Text passage
^^^^

Once inside the shul, the woman would collect her children and go to the back, sitting behind a woven lattice. I attended a Bar Mitzvah there once. I was 13 and saw nothing but the lattice. I could hear my friend chanting in Hebrew, a language I do not speak. It was a profoundly alienating experience.

So, in fairness to Markovits, I brought a lot of baggage to her book, the baggage of intimate knowledge coupled with a strong distaste for Orthodox practices. Yet Judaism is my heritage. So I am drawn to books like I Am Forbidden, even when their contents make me wince.

I hoped I Am Forbidden would illuminate the increasingly archaic Satmar world and offer an explication that makes these reclusive people more comprehensible, even sympathetic, to non-Jewish readers (and maybe a few Jewish ones, too). While Markovits offers clear explanations of Orthodox practices, her characters aren’t exactly sympathetic. While many are likable enough, they are predictable: the rebellious girl, her obedient best friend, the loving mother, the brutal father, and the hectoring teachers. Markovits, a deft, lyrical writer, is capable of more.

I Am Forbidden opens in Szatmár, Transylvania. It’s the eve of war, yet Satmar families heed their rabbi’s bidding and stay put. One of those staying put is Zalman Stern, a Torah prodigy with an excellent memory and a beautiful singing voice. In short order, he is married to Hannah Shaïovits. Their first child, Atara, soon follows.

From Szatmár, we jump to Maramures, Transylvania, where five-year-old Josef Lichtenstein watches his mother braid his infant sister’s hair. Moments later, soldiers invade the Lichtenstein home. Only Josef, spirited away by Florina, the gentile maid, survives. Florina takes him home, raising him as a Catholic.

^^^^

Raw data
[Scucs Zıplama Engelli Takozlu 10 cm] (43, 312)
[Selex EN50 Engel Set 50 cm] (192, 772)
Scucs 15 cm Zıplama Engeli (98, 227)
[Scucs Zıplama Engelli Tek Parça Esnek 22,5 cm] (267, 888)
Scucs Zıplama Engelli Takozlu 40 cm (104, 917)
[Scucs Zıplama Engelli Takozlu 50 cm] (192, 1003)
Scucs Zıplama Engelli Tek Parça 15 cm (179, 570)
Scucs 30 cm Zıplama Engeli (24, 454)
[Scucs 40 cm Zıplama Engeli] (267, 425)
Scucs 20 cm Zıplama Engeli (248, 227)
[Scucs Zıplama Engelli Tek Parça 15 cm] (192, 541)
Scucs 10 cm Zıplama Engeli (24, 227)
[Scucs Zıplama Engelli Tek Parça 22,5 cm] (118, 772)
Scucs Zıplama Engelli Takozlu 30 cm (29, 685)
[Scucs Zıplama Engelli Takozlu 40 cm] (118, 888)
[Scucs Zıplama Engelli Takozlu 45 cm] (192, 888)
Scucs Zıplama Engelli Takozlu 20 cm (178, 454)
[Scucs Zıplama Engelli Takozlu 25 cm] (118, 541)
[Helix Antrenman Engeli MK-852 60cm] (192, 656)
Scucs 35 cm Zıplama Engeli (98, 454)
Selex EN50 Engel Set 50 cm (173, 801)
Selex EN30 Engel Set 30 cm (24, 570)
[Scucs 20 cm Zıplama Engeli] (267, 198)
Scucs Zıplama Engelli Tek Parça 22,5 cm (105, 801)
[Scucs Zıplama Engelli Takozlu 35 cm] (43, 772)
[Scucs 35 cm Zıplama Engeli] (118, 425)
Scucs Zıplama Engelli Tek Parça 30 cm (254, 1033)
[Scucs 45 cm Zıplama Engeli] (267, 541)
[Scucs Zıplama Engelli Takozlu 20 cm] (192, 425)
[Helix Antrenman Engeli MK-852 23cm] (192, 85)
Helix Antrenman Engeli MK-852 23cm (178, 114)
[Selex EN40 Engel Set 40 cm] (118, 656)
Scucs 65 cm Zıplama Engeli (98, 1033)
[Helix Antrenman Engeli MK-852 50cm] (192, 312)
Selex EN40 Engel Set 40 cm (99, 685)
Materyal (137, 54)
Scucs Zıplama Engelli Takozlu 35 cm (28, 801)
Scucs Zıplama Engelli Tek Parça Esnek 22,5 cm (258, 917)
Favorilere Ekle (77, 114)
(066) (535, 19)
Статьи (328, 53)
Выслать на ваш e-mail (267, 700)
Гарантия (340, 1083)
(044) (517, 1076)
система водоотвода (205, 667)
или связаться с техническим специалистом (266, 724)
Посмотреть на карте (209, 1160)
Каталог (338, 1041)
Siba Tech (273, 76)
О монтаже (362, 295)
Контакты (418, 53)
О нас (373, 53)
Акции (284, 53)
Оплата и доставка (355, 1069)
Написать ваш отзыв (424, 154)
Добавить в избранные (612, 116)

^^^^

Work to complete
Can you return, word for word, the stretch of the book review that opens with the words containing "So, in fairness" and closes with "make me wince."?

Solution to this problem
So, in fairness to Markovits, I brought a lot of baggage to her book, the baggage of intimate knowledge coupled with a strong distaste for Orthodox practices. Yet Judaism is my heritage. So I am drawn to books like I Am Forbidden, even when their contents make me wince.